[TASK INSTRUCTIONS]
Your job is to copy every line in the material containing the word "agent".

[DATA EXTRACTS]
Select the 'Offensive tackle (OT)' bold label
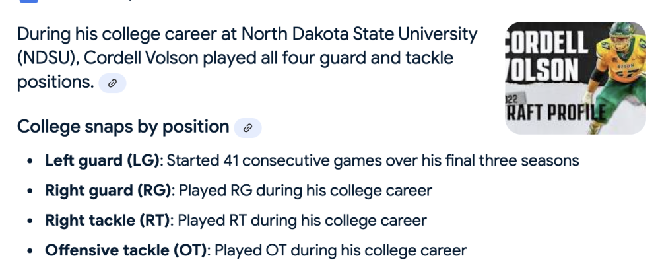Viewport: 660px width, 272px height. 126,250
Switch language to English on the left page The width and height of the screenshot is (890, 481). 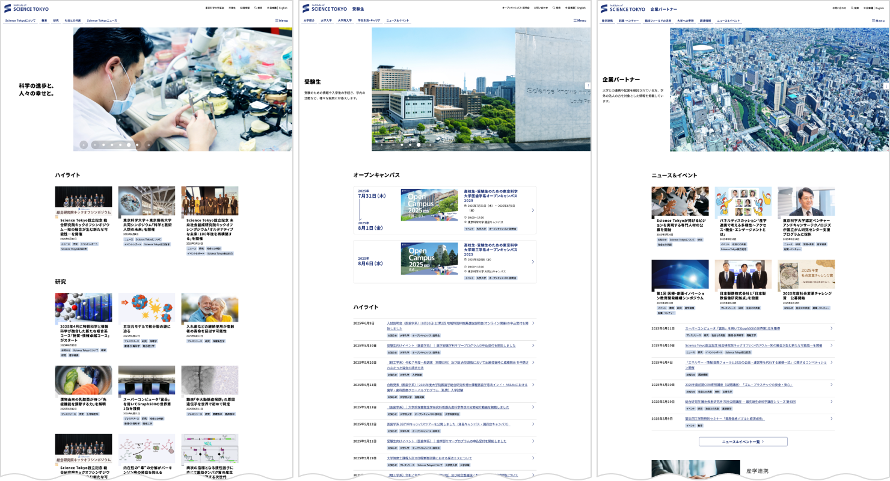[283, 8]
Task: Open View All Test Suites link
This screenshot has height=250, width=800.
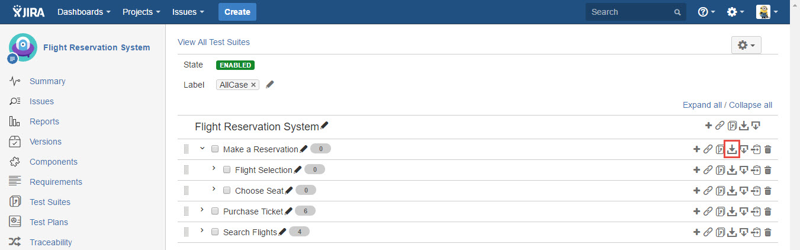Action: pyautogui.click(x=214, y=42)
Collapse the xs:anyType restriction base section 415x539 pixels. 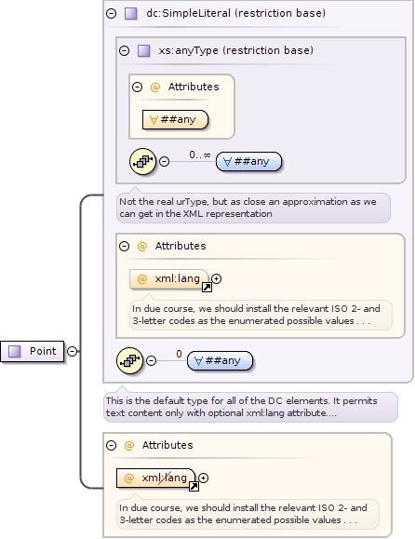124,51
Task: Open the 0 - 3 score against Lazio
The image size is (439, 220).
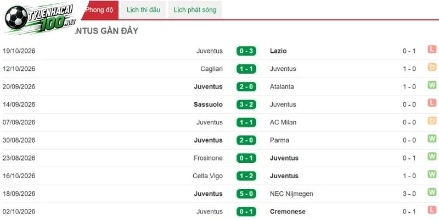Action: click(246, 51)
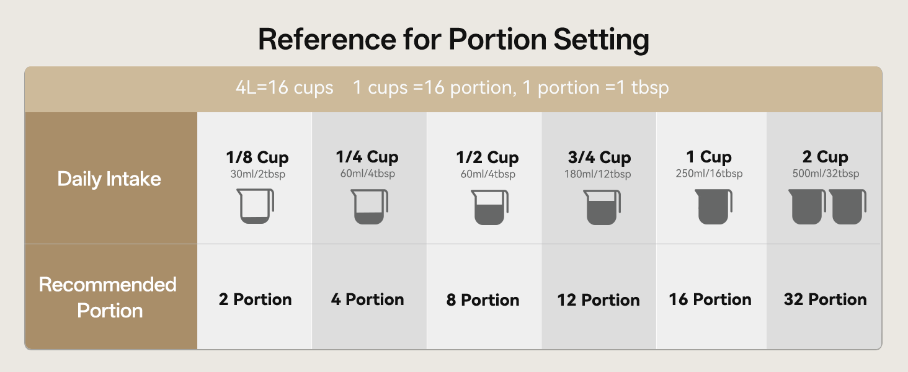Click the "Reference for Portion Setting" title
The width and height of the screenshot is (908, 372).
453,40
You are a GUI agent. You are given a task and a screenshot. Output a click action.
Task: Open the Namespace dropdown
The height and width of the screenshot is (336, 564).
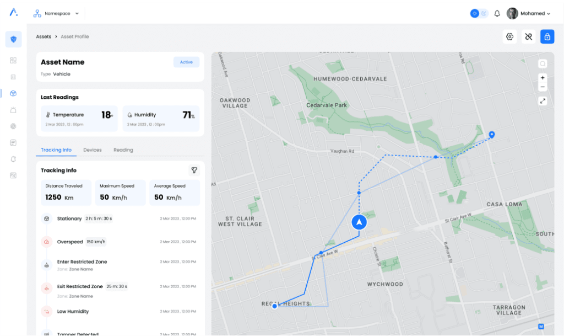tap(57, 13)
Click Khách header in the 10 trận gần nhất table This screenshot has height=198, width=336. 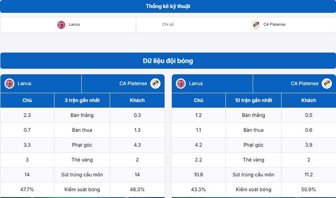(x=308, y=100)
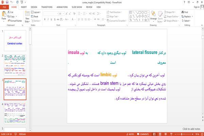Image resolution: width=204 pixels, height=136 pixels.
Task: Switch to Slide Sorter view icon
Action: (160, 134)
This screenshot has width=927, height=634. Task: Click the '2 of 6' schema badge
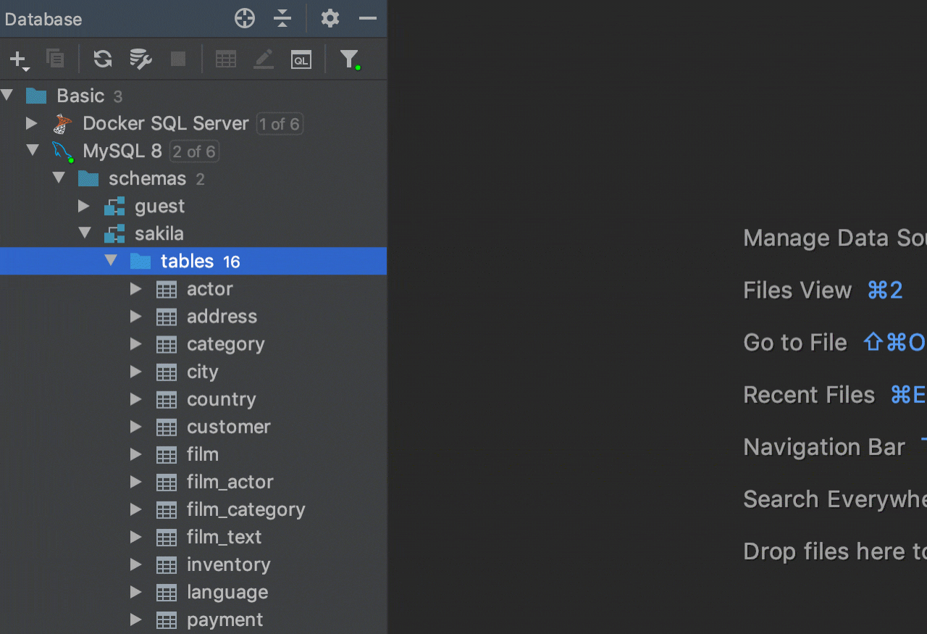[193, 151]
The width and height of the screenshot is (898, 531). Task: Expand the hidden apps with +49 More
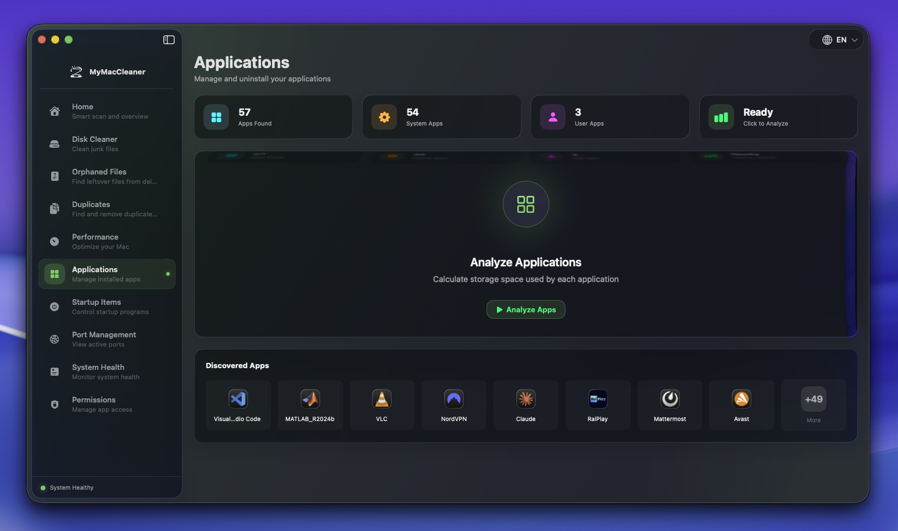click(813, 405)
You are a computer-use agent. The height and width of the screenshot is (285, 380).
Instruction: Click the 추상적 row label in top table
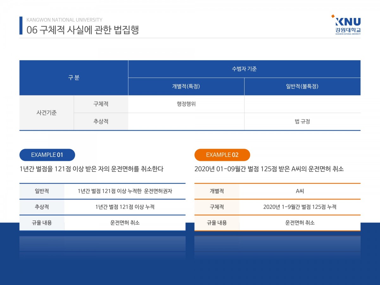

[EXERCISE RESULT]
You are a GUI agent. You are given a task and a screenshot. Output a click action.
You are a computer-use agent. The height and width of the screenshot is (285, 380).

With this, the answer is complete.